Assignment:
All records should be reproduced verbatim.

Data for review:
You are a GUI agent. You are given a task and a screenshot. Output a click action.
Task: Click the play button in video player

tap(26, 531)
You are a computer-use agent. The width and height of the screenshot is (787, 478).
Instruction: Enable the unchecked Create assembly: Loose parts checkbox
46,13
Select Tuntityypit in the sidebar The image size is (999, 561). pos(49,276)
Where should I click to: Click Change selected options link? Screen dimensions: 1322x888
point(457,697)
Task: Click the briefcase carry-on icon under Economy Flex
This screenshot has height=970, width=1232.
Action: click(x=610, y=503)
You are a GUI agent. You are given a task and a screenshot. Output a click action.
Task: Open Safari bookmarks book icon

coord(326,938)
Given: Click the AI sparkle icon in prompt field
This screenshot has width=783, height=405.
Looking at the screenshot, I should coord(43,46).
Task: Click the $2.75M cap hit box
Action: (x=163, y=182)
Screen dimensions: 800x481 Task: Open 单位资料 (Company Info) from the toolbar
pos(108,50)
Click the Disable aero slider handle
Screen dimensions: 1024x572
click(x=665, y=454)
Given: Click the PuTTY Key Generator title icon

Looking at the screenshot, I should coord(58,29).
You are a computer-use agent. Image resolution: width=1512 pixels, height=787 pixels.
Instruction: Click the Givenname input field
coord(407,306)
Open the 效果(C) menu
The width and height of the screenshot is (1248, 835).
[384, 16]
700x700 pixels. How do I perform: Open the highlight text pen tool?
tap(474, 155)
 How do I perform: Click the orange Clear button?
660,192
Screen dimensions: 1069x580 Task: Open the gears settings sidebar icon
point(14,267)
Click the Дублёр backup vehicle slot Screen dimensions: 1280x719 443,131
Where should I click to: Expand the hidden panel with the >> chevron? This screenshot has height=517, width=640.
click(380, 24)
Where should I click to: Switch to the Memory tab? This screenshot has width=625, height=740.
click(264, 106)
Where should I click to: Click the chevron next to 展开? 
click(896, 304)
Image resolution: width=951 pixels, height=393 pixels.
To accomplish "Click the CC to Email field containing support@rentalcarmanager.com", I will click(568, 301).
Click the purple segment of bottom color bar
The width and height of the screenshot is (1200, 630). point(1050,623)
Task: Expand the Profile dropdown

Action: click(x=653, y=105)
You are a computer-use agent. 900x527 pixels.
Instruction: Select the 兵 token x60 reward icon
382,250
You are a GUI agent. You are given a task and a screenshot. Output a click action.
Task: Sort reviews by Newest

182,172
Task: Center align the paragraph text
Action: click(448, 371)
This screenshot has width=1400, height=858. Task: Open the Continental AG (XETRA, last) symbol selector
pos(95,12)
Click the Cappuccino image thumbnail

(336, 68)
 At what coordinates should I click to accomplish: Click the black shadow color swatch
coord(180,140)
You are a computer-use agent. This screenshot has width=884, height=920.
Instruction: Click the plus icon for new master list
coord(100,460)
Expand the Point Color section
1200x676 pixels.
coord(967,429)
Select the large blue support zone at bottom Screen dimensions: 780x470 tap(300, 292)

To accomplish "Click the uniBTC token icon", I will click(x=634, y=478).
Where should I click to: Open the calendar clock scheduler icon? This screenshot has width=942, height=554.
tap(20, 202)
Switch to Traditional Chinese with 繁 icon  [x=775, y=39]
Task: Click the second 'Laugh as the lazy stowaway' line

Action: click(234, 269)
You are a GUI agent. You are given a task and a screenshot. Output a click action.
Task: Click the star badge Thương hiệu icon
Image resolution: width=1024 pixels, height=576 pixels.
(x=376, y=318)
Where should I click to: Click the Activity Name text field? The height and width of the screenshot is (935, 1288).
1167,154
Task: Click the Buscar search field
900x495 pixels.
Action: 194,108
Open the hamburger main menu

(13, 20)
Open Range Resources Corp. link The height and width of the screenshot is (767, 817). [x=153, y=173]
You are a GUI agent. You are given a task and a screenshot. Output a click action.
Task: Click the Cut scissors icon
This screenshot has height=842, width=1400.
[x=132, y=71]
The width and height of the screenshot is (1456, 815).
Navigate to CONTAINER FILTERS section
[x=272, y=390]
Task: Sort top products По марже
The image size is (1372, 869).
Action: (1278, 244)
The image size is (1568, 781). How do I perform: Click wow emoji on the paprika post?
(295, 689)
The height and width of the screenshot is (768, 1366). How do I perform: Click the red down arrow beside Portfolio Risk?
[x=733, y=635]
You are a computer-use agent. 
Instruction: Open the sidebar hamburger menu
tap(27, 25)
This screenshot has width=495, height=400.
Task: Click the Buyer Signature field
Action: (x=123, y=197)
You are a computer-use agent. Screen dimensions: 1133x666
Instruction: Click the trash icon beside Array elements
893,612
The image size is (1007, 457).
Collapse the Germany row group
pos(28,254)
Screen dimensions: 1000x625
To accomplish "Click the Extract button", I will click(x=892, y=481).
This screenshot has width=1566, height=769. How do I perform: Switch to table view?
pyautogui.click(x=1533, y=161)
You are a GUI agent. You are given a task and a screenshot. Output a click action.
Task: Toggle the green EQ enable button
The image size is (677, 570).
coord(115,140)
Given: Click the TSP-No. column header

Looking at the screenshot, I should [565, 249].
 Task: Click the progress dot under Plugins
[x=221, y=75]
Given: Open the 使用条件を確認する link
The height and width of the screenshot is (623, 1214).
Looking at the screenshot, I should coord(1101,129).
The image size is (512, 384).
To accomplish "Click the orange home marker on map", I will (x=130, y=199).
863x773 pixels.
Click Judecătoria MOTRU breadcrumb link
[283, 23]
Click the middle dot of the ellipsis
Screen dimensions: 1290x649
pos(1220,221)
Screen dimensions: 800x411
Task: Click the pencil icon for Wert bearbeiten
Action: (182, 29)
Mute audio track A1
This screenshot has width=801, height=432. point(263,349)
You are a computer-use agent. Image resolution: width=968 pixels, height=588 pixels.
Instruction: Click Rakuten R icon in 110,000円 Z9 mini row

Solution:
You are a GUI agent. You are given a task and a screenshot. Output a click action.
Task: Click the play button in video player

tap(26, 531)
You are a computer-use agent. The width and height of the screenshot is (787, 478).
Instruction: Enable the unchecked Create assembly: Loose parts checkbox
46,13
Select Tuntityypit in the sidebar The image size is (999, 561). pos(49,276)
Where should I click to: Click Change selected options link? Screen dimensions: 1322x888
point(457,697)
Task: Click the briefcase carry-on icon under Economy Flex
This screenshot has height=970, width=1232.
Action: click(x=610, y=503)
You are a GUI agent. You are given a task and a screenshot. Output a click action.
Task: Open Safari bookmarks book icon

coord(326,938)
Given: Click the AI sparkle icon in prompt field
This screenshot has width=783, height=405.
Looking at the screenshot, I should coord(43,46).
Task: Click the $2.75M cap hit box
Action: (x=163, y=182)
Screen dimensions: 800x481 Task: Open 单位资料 (Company Info) from the toolbar
pos(108,50)
Click the Disable aero slider handle
Screen dimensions: 1024x572
click(x=665, y=454)
Given: Click the PuTTY Key Generator title icon

Looking at the screenshot, I should coord(58,29).
You are a computer-use agent. Image resolution: width=1512 pixels, height=787 pixels.
Instruction: Click the Givenname input field
coord(407,306)
Open the 效果(C) menu
The width and height of the screenshot is (1248, 835).
[384, 16]
700x700 pixels. How do I perform: Open the highlight text pen tool?
tap(474, 155)
 How do I perform: Click the orange Clear button?
660,192
Screen dimensions: 1069x580 Task: Open the gears settings sidebar icon
point(14,267)
Click the Дублёр backup vehicle slot Screen dimensions: 1280x719 443,131
Where should I click to: Expand the hidden panel with the >> chevron? This screenshot has height=517, width=640.
click(380, 24)
Where should I click to: Switch to the Memory tab? This screenshot has width=625, height=740.
click(264, 106)
Where should I click to: Click the chevron next to 展开? 
click(896, 304)
Image resolution: width=951 pixels, height=393 pixels.
To accomplish "Click the CC to Email field containing support@rentalcarmanager.com", I will click(568, 301).
Click the purple segment of bottom color bar
The width and height of the screenshot is (1200, 630). point(1050,623)
Task: Expand the Profile dropdown

Action: click(x=653, y=105)
You are a computer-use agent. 900x527 pixels.
Instruction: Select the 兵 token x60 reward icon
382,250
You are a GUI agent. You are given a task and a screenshot. Output a click action.
Task: Sort reviews by Newest

182,172
Task: Center align the paragraph text
Action: click(448, 371)
This screenshot has width=1400, height=858. Task: Open the Continental AG (XETRA, last) symbol selector
pos(95,12)
Click the Cappuccino image thumbnail

(336, 68)
 At what coordinates should I click to accomplish: Click the black shadow color swatch
coord(180,140)
You are a computer-use agent. This screenshot has width=884, height=920.
Instruction: Click the plus icon for new master list
coord(100,460)
Expand the Point Color section
1200x676 pixels.
coord(967,429)
Select the large blue support zone at bottom Screen dimensions: 780x470 tap(300, 292)

To accomplish "Click the uniBTC token icon", I will click(x=634, y=478).
Where should I click to: Open the calendar clock scheduler icon? This screenshot has width=942, height=554.
tap(20, 202)
Switch to Traditional Chinese with 繁 icon  [x=775, y=39]
Task: Click the second 'Laugh as the lazy stowaway' line

Action: click(234, 269)
You are a GUI agent. You are given a task and a screenshot. Output a click action.
Task: Click the star badge Thương hiệu icon
Image resolution: width=1024 pixels, height=576 pixels.
(x=376, y=318)
Where should I click to: Click the Activity Name text field? The height and width of the screenshot is (935, 1288).
1167,154
Task: Click the Buscar search field
900x495 pixels.
Action: 194,108
Open the hamburger main menu

(13, 20)
Open Range Resources Corp. link The height and width of the screenshot is (767, 817). [x=153, y=173]
You are a GUI agent. You are given a task and a screenshot. Output a click action.
Task: Click the Cut scissors icon
This screenshot has height=842, width=1400.
[x=132, y=71]
The width and height of the screenshot is (1456, 815).
Navigate to CONTAINER FILTERS section
[x=272, y=390]
Task: Sort top products По марже
The image size is (1372, 869).
Action: (1278, 244)
The image size is (1568, 781). How do I perform: Click wow emoji on the paprika post?
(295, 689)
The height and width of the screenshot is (768, 1366). How do I perform: Click the red down arrow beside Portfolio Risk?
[x=733, y=635]
You are a computer-use agent. 
Instruction: Open the sidebar hamburger menu
tap(27, 25)
This screenshot has width=495, height=400.
Task: Click the Buyer Signature field
Action: (x=123, y=197)
You are a computer-use agent. Screen dimensions: 1133x666
Instruction: Click the trash icon beside Array elements
893,612
The image size is (1007, 457).
Collapse the Germany row group
pos(28,254)
Screen dimensions: 1000x625
To accomplish "Click the Extract button", I will click(x=892, y=481).
This screenshot has width=1566, height=769. How do I perform: Switch to table view?
pyautogui.click(x=1533, y=161)
You are a GUI agent. You are given a task and a screenshot. Output a click action.
Task: Toggle the green EQ enable button
The image size is (677, 570).
coord(115,140)
Given: Click the TSP-No. column header

Looking at the screenshot, I should [565, 249].
 Task: Click the progress dot under Plugins
[x=221, y=75]
Given: Open the 使用条件を確認する link
The height and width of the screenshot is (623, 1214).
Looking at the screenshot, I should coord(1101,129).
The image size is (512, 384).
To accomplish "Click the orange home marker on map", I will (x=130, y=199).
863x773 pixels.
Click Judecătoria MOTRU breadcrumb link
[283, 23]
Click the middle dot of the ellipsis
Screen dimensions: 1290x649
pos(1220,221)
Screen dimensions: 800x411
Task: Click the pencil icon for Wert bearbeiten
Action: (182, 29)
Mute audio track A1
This screenshot has width=801, height=432. point(263,349)
You are a computer-use agent. Image resolution: width=968 pixels, height=588 pixels.
Instruction: Click Rakuten R icon in 110,000円 Z9 mini row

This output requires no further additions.